Deficits Are Projected to Be Larger Than CBO Previously Estimated

For the 2018–2027 period, we now project a cumulative deficit that is $1.6 trillion larger than the $10.1 trillion that we anticipated in June. Projected revenues are lower by $1.0 trillion, and projected outlays are higher by $0.5 trillion.

Laws enacted since June 2017—above all, the three mentioned earlier—are estimated to make the cumulative deficit $2.7 trillion larger than previously projected between 2018 and 2027. However, revisions to our economic projections caused us to reduce our estimate of the cumulative deficit by $1.0 trillion over the same period, mainly because of expectations of faster growth in the economy and in wages and corporate profits. Other changes had relatively small net effects on the projections.
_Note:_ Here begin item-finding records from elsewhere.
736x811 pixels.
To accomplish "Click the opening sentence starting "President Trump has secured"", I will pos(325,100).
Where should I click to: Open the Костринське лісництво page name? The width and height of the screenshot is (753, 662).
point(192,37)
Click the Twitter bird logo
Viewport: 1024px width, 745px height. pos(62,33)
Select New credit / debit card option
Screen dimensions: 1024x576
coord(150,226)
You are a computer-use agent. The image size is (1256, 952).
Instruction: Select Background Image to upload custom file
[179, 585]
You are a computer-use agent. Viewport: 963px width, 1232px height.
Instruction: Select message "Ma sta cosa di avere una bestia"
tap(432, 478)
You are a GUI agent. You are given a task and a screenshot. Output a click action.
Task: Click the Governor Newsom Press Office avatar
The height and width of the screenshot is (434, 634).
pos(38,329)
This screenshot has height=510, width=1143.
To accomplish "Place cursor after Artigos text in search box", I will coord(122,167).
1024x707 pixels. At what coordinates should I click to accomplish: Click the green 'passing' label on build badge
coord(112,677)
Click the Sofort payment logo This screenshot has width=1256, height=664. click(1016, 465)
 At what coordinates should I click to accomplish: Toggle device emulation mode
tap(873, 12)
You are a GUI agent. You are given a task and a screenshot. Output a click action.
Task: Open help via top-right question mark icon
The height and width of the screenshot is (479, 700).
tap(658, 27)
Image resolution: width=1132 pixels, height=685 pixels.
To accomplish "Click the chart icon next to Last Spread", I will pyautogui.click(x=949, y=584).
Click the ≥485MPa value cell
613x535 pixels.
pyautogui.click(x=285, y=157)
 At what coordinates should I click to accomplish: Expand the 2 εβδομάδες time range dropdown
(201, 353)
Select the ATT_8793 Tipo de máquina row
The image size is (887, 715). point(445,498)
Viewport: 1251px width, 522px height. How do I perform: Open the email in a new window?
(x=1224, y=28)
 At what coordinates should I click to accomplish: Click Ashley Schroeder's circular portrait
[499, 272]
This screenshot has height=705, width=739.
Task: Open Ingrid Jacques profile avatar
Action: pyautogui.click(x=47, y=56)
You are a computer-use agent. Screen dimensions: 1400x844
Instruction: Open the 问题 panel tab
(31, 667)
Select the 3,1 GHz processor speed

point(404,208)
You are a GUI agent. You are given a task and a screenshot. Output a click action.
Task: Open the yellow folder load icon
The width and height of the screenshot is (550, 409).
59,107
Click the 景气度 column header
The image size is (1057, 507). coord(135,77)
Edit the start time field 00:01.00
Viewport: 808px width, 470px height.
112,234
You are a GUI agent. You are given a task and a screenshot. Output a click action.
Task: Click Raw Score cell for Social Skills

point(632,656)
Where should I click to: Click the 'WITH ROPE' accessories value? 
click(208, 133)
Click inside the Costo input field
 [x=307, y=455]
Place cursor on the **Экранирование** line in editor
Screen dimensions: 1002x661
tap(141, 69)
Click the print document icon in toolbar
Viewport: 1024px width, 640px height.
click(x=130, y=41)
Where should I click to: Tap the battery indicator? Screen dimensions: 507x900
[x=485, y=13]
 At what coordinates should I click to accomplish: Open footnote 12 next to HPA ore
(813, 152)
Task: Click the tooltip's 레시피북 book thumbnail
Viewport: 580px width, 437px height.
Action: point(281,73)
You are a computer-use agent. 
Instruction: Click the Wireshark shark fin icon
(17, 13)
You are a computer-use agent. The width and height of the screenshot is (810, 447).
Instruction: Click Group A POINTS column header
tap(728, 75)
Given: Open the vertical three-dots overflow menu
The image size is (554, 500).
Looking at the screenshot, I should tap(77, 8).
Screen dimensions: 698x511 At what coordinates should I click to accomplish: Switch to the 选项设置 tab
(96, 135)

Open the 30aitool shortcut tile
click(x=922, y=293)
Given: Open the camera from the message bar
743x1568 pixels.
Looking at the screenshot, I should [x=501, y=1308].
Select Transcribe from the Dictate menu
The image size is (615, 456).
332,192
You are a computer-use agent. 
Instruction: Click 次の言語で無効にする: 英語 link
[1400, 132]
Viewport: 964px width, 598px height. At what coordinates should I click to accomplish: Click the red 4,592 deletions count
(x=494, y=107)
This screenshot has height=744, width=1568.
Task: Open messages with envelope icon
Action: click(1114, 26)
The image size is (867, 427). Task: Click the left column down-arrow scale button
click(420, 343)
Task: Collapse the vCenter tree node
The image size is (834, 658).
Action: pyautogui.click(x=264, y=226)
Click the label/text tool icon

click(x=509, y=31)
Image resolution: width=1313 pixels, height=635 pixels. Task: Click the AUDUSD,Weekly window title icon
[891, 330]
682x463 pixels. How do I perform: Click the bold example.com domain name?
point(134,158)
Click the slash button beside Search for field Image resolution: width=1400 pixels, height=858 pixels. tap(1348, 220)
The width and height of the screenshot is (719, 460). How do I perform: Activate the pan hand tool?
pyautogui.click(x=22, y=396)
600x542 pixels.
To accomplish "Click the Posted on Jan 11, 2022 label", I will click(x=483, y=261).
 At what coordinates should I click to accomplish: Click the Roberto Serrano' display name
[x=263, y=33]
Deficits and Debt Would Be Larger If Some Current Policies Were Continued

CBO also analyzed an alternative scenario in which current law was altered to maintain major policies that are now in place—so that substantial tax increases and spending cuts would not take place as scheduled under current law—and to provide more typical amounts of emergency funding than the sums provided for 2018. In that scenario, far larger deficits and much greater debt would result than in CBO’s current baseline projections. Debt held by the public would reach about 105 percent of GDP by the end of 2028, an amount that has been exceeded only once in the nation’s history. Moreover, the pressures contributing to that rise would accelerate and push debt up even more sharply in subsequent decades. Such high and rising debt would have serious negative consequences for the budget and the nation. In particular, the likelihood of a fiscal crisis in the United States would increase.